Remediating Token Hook Reentrancy
How to prevent reentrancy through ERC-777, ERC-1155, and ERC-4626 callback hooks using the CEI pattern and reentrancy guards.
Remediating Token Hook Reentrancy
Overview
Related Detector: Token Hook Reentrancy
Token standards with mandatory callbacks (ERC-777, ERC-1155, ERC-4626 with ERC-777 underlying) require the same Checks-Effects-Interactions discipline as ETH transfers.
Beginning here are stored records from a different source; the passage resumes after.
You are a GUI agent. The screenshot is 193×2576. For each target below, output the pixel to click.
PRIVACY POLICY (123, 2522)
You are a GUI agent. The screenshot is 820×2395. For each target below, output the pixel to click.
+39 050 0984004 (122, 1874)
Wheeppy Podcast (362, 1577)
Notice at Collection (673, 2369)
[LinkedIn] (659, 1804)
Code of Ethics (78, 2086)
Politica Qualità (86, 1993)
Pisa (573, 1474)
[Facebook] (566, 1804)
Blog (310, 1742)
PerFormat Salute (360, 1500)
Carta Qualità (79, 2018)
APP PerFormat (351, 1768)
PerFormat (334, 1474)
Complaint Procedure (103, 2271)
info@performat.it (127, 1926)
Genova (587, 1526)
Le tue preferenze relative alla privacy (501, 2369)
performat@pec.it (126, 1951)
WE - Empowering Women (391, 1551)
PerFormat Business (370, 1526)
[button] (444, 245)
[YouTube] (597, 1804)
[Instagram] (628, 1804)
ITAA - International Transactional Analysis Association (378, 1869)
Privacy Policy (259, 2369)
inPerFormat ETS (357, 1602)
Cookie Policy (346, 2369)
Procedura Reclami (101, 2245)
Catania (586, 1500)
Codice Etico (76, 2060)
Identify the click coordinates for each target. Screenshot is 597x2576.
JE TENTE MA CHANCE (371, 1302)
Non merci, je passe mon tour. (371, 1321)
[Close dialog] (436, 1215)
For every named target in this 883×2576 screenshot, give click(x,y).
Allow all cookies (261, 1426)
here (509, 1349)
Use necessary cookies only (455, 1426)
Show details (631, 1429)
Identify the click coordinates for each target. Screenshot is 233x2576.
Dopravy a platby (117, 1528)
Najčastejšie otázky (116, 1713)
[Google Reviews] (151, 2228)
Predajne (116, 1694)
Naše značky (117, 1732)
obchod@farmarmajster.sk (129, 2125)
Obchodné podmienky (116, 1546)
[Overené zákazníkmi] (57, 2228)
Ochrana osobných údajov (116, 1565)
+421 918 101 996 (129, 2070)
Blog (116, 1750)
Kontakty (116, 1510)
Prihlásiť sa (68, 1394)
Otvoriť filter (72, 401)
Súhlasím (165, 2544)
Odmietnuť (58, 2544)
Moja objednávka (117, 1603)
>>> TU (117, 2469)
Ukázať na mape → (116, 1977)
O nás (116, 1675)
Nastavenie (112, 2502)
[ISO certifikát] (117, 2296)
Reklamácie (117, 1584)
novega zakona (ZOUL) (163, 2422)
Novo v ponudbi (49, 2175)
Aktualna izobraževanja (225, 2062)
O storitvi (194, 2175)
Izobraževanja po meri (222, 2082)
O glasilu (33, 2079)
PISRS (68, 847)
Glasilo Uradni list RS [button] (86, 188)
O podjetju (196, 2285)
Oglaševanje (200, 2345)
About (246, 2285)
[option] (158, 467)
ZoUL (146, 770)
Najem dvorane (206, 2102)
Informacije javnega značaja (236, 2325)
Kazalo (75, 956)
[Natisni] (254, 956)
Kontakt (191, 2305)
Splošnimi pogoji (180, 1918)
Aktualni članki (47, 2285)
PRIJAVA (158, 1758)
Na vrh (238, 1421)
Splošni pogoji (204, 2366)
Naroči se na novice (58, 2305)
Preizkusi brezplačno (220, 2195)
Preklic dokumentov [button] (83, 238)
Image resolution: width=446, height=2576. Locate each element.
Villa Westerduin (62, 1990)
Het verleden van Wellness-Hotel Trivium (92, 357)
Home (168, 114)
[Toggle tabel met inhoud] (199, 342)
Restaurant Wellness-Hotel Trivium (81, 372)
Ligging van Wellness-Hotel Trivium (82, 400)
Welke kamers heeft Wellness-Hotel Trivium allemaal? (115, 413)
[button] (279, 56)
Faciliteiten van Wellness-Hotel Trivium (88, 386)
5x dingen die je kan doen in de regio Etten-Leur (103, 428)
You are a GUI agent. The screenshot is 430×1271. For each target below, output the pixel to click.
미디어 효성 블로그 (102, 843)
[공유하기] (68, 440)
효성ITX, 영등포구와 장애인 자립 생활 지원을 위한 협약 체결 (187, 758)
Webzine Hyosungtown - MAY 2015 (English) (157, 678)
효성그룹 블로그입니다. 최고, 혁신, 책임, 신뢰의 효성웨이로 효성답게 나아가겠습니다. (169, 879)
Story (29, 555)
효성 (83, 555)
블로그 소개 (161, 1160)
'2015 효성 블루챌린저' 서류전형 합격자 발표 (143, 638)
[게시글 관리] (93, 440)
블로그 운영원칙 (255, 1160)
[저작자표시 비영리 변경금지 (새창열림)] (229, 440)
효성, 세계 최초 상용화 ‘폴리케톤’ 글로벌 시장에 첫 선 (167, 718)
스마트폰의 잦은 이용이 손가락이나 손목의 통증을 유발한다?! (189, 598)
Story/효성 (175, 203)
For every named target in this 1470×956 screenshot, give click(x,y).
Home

Apply ReentrancyGuard to all functions that interact with hook-enabled tokens.
Recommended Fix
Before (Vulnerable)
function withdraw(uint256 amount) external {
require(balances[msg.sender] >= amount);
erc777Token.send(msg.sender, amount, ""); // Callback fires here
balances[msg.sender] -= amount; // Too late
}
After (Fixed)
function withdraw(uint256 amount) external nonReentrant {
require(balances[msg.sender] >= amount);
balances[msg.sender] -= amount; // State update first
erc777Token.send(msg.sender, amount, ""); // Callback fires after
}
Alternative Mitigations
- Avoid hook-enabled tokens: Use standard ERC-20
transferinstead of ERC-777sendwhen hooks are not needed. - Pull pattern: Let users withdraw (pull) rather than pushing tokens to them.
Common Mistakes
- Only guarding the obvious function: Token hooks can trigger reentrancy into any public function, not just the one performing the transfer. Guard all state-modifying functions.